- DATA RECORDS -
══════════

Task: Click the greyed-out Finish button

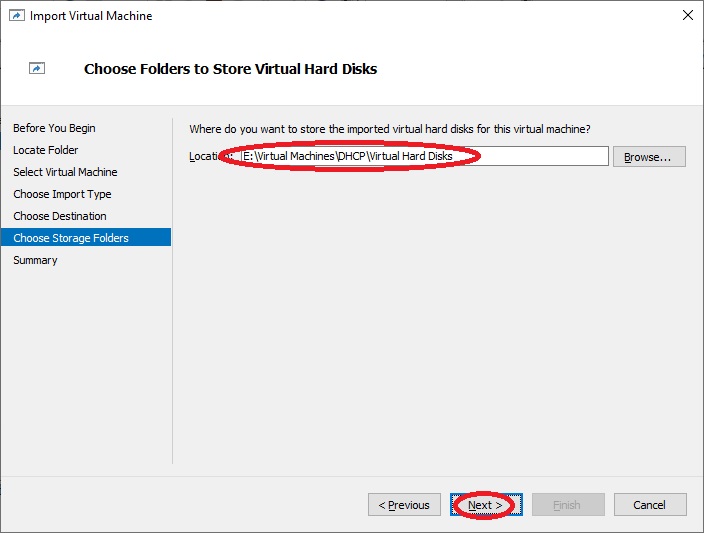Action: 568,505
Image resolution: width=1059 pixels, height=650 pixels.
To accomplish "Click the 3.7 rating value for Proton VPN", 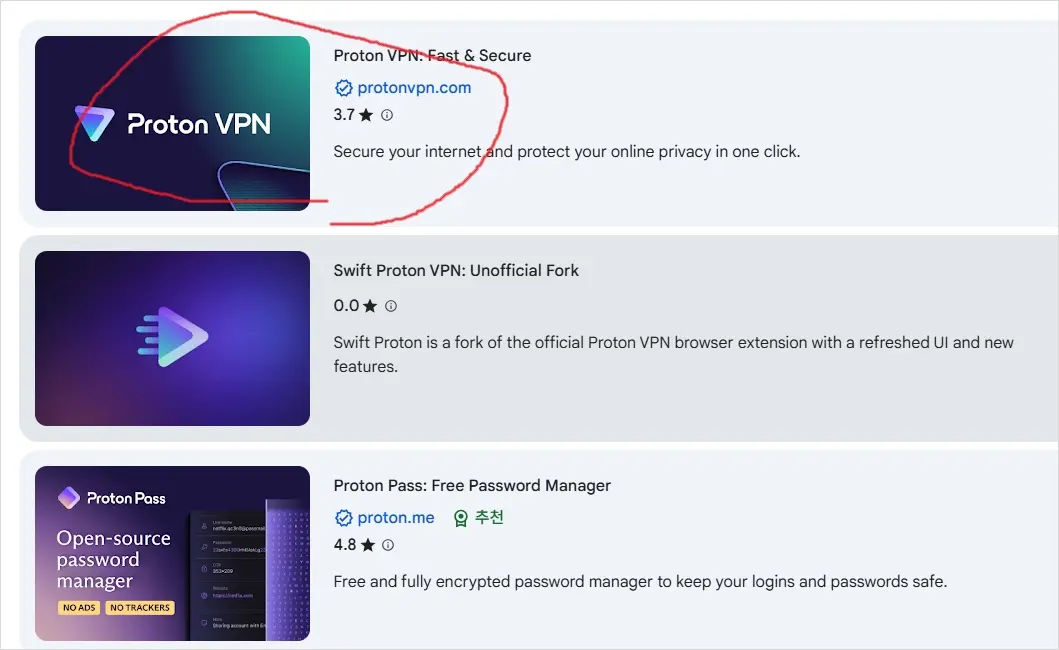I will tap(344, 115).
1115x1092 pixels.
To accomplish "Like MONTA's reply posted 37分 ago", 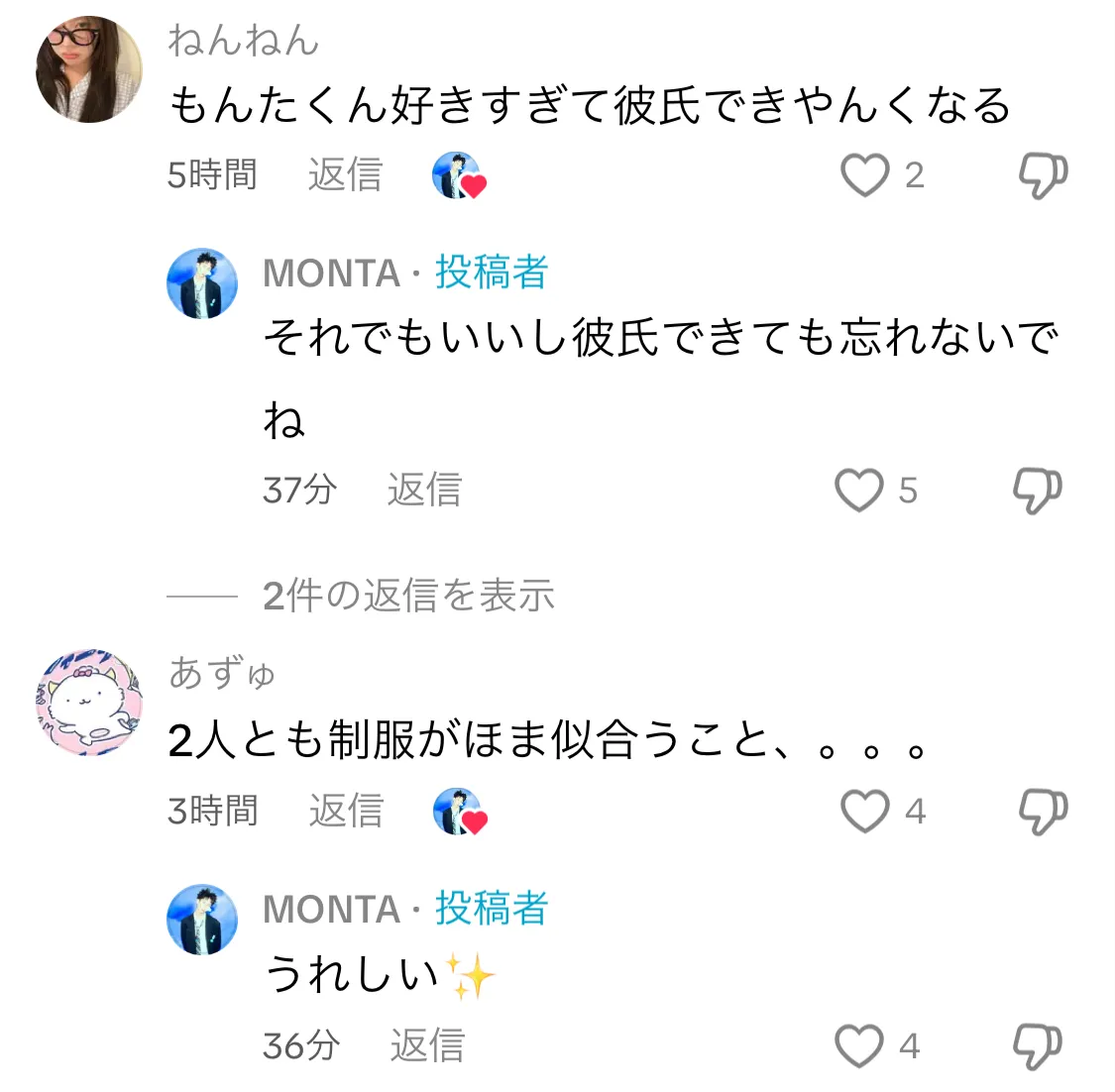I will coord(859,491).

══════════

- WHAT YOU WILL DO -
Select the lines from the entries that include the word "pixels".

- RESULT FOR THIS TASK -
Image resolution: width=1059 pixels, height=650 pixels.
1115x1092 pixels.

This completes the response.